This guide covers the implementation of a Retrieval-Augmented Generation (RAG) system using Google Colab, which includes the following steps:

1. **Data Preparation:** Extract documents from Wikipedia using wikipedia-api.

2. **Document Chunking**: Split documents into smaller, manageable chunks.

3. **Retriever:** Perform semantic search using sentence-transformers and FAISS.

4. **Re-Ranker:** Use Cross-Encoders for better retrieval accuracy.

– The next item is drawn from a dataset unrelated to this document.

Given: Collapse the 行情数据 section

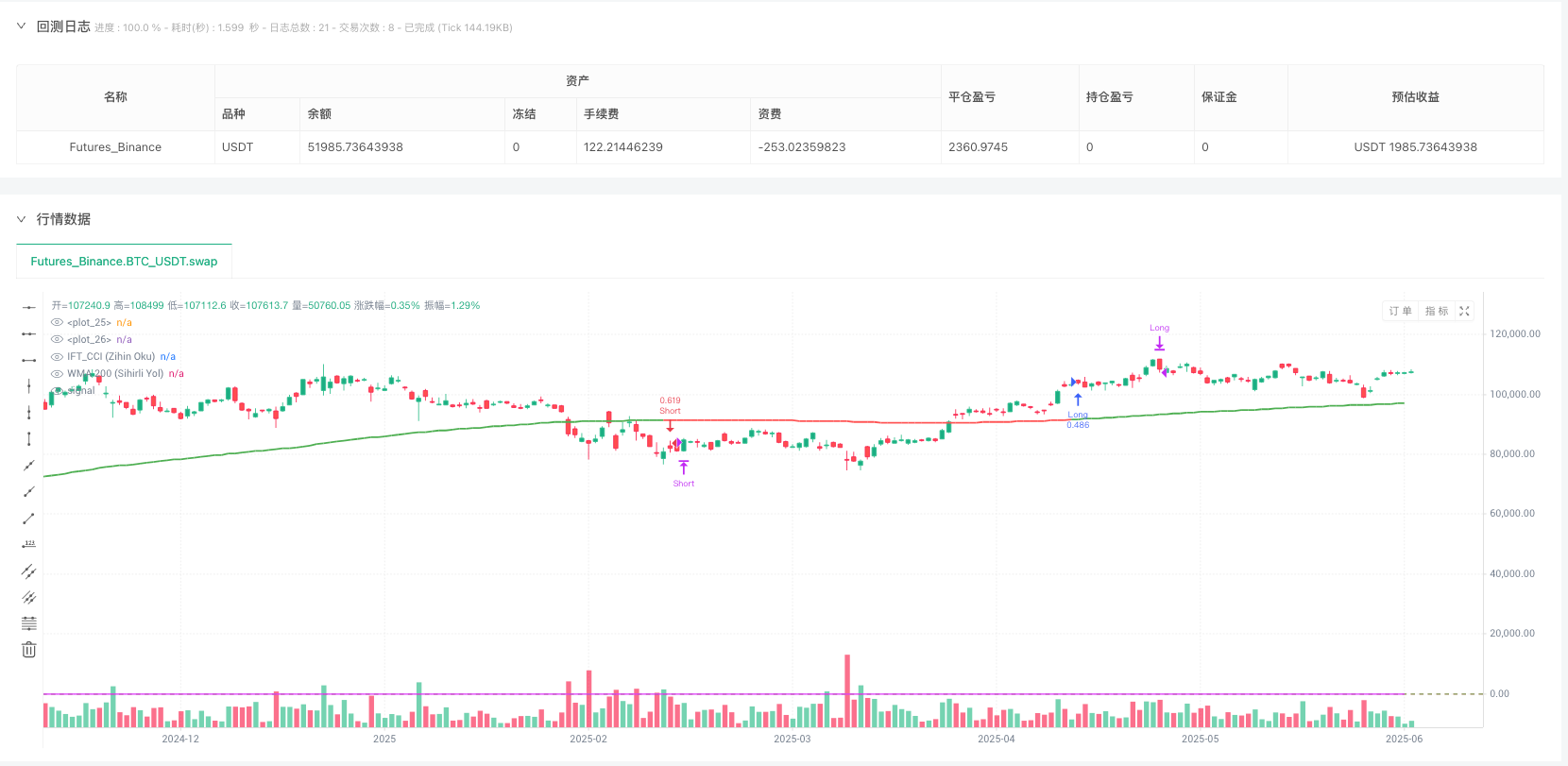Looking at the screenshot, I should (22, 219).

5. **Generator:** Use Mistral 7B or Phi-2 for answer generation.

**Prerequisites**

Ensure your Colab runtime is set to GPU

* **Go to Runtime → Change runtime type → GPU.**











# **Step 1: Install Required Libraries**


In [None]:
!pip install wikipedia-api
!pip install chromadb
!pip install faiss-cpu
!pip install sentence-transformers
!pip install transformers torch
!pip install bitsandbytes accelerate
!pip install huggingface_hub



# **Step 2: Extract Wikipedia Pages**

In [None]:
import wikipediaapi
import logging

logging.basicConfig(level=logging.INFO)

def get_wikipedia_page(title):
    try:
        # Provide a proper User-Agent with contact info
        user_agent = "MyWikipediaClient/1.0 (Contact: your-email@example.com)"
        wiki_wiki = wikipediaapi.Wikipedia(user_agent=user_agent, language='en')
        page = wiki_wiki.page(title)
        if not page.exists():
            logging.warning(f"Page '{title}' not found.")
            return None
        return page.text
    except Exception as e:
        logging.error(f"Error fetching page '{title}': {e}")
        return None

# Example: Fetch Wikipedia pages
titles = ["List of Tamil films of 2025"]
#titles = ["Stock market", "Day trading","Artificial intelligence", "Machine learning"]

wiki_pages = {title: get_wikipedia_page(title) for title in titles}

# Print the first 500 characters for verification
for title, content in wiki_pages.items():
    if content:
        print(f"\n--- {title} ---\n{content[:500]}...\n")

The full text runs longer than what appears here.